Art Of The Day Weekly

#354 - from 10 July 2014 to 10 September 2014


Jan Baptist van der Hulst (1790 – 1862), William II, Anna Pavlovna and their four children in front of the Tervuren Palace in Brussels, 1826, oil on wood, © La Haye, House of Orange-Nassau Historic Collections Trust.

The dream of William and Anna

LUXEMBOURG – We know quite a few of the great collections from principalities, such as those of the Farnese, the Este, the Lichtenstein or the Esterhazy.
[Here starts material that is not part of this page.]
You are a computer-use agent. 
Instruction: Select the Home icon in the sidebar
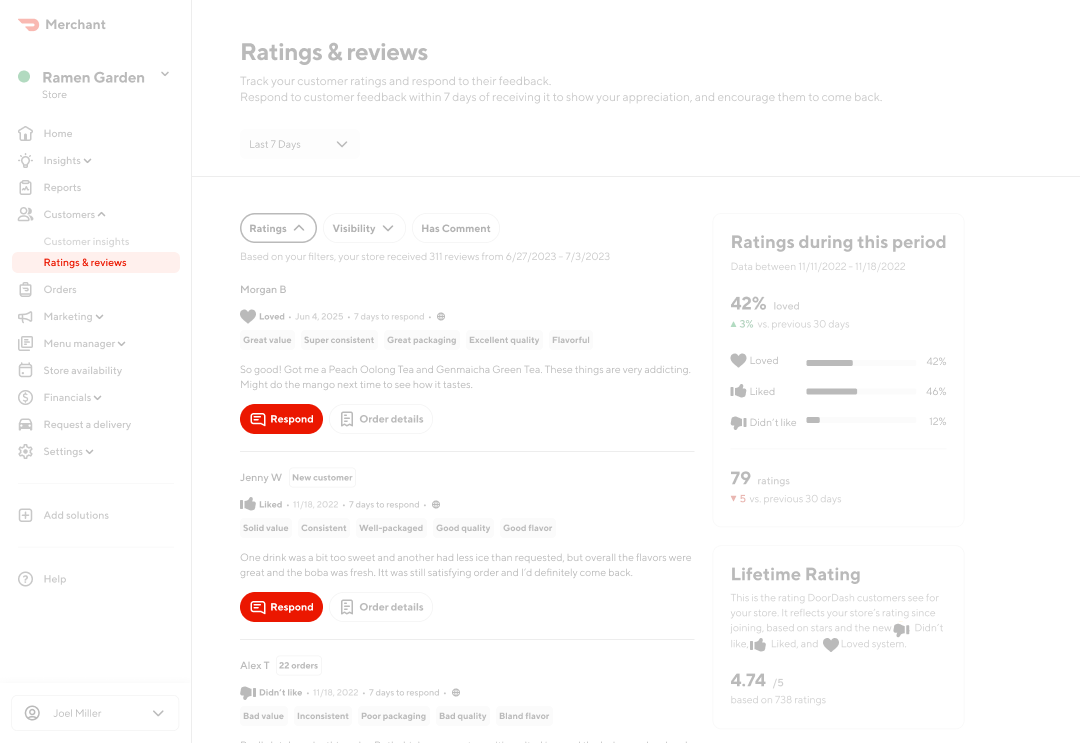pyautogui.click(x=25, y=133)
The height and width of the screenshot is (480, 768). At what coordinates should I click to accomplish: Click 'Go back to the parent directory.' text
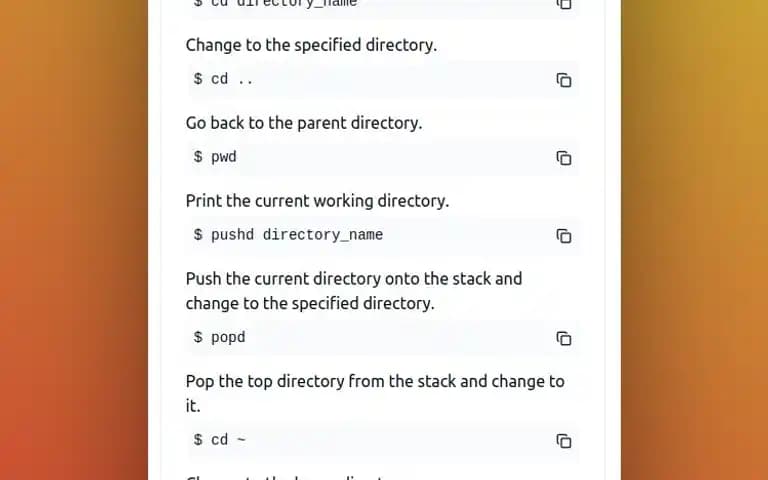(304, 123)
But who has ever mentioned the one gathered during the first half of XIXth century by William II of the Netherlands and his Russian wife Anna Pavlovna, the sister of Alexander I (the same one who defeated Napoleon)? Yet this collection was sumptuous, and included works by Sebastiano del Piombo, Guido Reni, Memling, Van Dyck, Rubens and a few absolute art masterpieces such as The Annunciation by Jan van Eyck (which today is at the National Gallery in Washington) or the Portrait of Titus by Rembrandt (today at the Wallace Collection, London). The collection was scattered at an auction when William died and it ended up in the great museums of the world, among which the Hermitage. The current exhibition is the result of long, patient work to identify and return – temporarily – a lost unit.
Une passion royale pour l’art at Villa Vauban, from 12 July to 12 October 2014.